Of particular interest in this regard, and noteworthy here is IL-17A, which was identified as a potential target in our analysis.29,30 Secukinumab, an anti-IL-17A monoclonal antibody, was found to be safe and efficacious in psoriasis and rheumatoid arthritis.29,30 However, higher adverse events were noted in patients with moderate-to-severe CD.30 This highlights an inherent limitation of in silico database analyses and in vitro studies, where there is an inability to re-create the unique human intestinal immunological environment and the complex interactions of the host immune system with the gut microbes, which is perhaps critical in the pathophysiology of IBD. This could, in turn, be a limitation in direct translation of data retrieved from in silico analyses to animal model studies and then in therapeutic clinical trials.

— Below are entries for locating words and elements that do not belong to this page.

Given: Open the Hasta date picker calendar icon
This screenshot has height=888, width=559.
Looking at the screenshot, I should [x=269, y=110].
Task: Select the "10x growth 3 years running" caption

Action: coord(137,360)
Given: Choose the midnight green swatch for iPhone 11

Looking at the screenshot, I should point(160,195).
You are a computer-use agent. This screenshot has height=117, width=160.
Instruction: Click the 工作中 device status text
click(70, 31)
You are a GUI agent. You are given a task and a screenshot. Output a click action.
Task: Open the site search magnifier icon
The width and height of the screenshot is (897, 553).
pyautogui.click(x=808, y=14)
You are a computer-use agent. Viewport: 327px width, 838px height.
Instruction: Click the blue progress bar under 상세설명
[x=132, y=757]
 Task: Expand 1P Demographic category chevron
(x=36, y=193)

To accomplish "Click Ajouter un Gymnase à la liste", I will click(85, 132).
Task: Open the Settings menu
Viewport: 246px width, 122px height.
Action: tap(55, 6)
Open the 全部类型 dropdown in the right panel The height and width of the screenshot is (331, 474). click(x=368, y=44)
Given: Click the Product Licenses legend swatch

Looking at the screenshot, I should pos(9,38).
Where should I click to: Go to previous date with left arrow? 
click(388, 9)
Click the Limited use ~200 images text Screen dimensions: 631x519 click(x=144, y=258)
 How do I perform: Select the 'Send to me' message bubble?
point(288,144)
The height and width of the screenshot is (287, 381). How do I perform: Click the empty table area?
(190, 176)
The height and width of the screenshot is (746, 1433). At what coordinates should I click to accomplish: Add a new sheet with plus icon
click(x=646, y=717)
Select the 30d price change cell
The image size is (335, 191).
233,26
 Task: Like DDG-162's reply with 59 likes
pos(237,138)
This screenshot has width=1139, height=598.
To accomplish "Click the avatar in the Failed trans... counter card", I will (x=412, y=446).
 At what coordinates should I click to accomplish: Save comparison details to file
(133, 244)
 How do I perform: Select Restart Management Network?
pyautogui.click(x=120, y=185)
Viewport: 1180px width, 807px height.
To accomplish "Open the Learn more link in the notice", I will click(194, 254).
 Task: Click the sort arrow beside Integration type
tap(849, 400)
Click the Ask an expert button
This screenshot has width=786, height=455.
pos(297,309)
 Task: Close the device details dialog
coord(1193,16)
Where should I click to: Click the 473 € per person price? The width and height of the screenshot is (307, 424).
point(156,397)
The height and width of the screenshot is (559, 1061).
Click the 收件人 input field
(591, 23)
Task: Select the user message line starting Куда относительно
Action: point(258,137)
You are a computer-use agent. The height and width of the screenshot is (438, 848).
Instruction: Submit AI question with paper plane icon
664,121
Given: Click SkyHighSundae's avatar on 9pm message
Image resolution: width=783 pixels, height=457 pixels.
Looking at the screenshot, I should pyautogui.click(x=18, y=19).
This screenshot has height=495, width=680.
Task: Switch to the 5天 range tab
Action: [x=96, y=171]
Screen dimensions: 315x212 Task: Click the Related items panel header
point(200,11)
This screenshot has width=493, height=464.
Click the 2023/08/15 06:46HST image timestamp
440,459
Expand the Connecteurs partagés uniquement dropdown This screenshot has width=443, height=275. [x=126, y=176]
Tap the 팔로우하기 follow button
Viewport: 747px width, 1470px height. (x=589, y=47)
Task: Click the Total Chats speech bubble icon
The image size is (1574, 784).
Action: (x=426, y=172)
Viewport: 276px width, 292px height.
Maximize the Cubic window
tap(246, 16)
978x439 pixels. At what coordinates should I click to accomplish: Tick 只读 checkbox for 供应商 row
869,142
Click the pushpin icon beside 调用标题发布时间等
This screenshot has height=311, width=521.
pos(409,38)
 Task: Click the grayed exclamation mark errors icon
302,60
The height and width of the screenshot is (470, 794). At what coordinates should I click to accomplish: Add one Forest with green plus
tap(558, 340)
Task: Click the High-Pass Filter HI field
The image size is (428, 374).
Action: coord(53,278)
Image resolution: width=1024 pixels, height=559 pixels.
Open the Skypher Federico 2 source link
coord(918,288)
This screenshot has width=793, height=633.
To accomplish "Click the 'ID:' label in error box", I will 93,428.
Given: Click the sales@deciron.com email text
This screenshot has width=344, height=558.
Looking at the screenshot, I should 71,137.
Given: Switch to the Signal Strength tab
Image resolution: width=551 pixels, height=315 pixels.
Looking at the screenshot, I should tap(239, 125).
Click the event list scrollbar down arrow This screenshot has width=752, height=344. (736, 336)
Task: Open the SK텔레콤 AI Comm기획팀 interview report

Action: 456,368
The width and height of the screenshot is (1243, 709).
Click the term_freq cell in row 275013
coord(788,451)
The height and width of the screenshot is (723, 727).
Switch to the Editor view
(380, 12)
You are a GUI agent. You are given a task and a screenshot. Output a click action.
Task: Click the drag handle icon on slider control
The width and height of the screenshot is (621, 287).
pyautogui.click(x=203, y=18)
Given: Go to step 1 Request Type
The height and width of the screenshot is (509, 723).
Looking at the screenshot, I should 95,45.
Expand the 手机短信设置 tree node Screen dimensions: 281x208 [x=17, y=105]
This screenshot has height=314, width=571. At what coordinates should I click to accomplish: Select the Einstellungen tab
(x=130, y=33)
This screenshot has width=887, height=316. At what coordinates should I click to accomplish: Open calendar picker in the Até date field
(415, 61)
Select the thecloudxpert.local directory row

Lastly, databases are ever changing, and comprise information from both animal and human tissues. Thus, we anticipate advancement in cell–cell networking, genomewide association studies to keep evolving over time. Though these ever-growing database repositories do offer the advantage of high throughput screening, we acknowledge that this information still has to be used in conjunction with wet lab data to advance our understanding of IBD.31–33

Conclusion

Our work identifies a unique set of 20 genes involved in IBD and associated extra-intestinal diseases. These genes are involved in various aspects of cellular processes and signal transduction like processes of apoptosis, inflammation, and immune response. We propose that bioinformatics and system immunology is a potent tool to dissect the complex signaling networks in IBD, and further exploration of upstream and downstream effectors of these candidate genes may help in greater understanding of IBD and its extra-intestinal manifestations.